◆ About this task: Omit the images and output every line of the data below exactly.

◆ Supplied records:
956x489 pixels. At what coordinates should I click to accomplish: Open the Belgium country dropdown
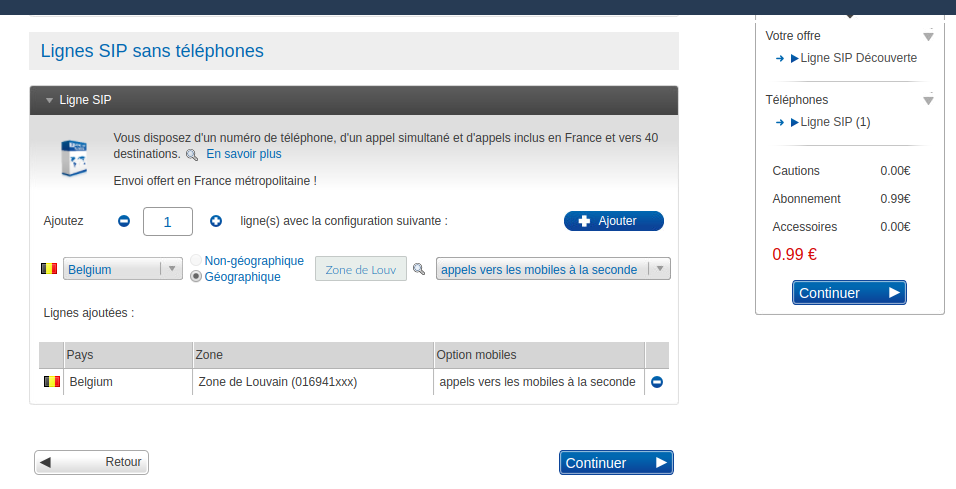coord(122,269)
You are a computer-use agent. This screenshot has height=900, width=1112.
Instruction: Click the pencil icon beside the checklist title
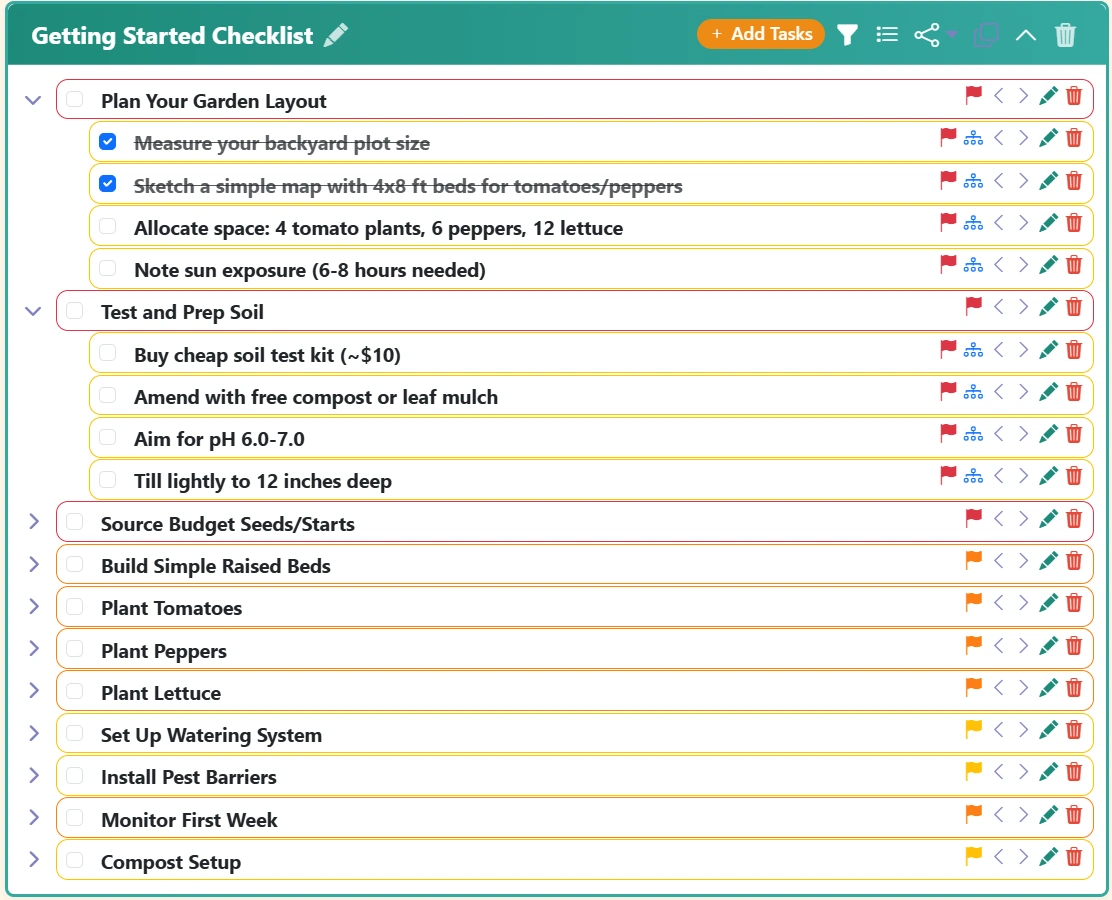pos(336,34)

◆ Task output:
956x489 pixels. At what coordinates should I click to accomplish: Open the Belgium country dropdown
coord(122,269)
You are a computer-use agent. This screenshot has height=900, width=1112.
Instruction: Click the pencil icon beside the checklist title
pos(336,34)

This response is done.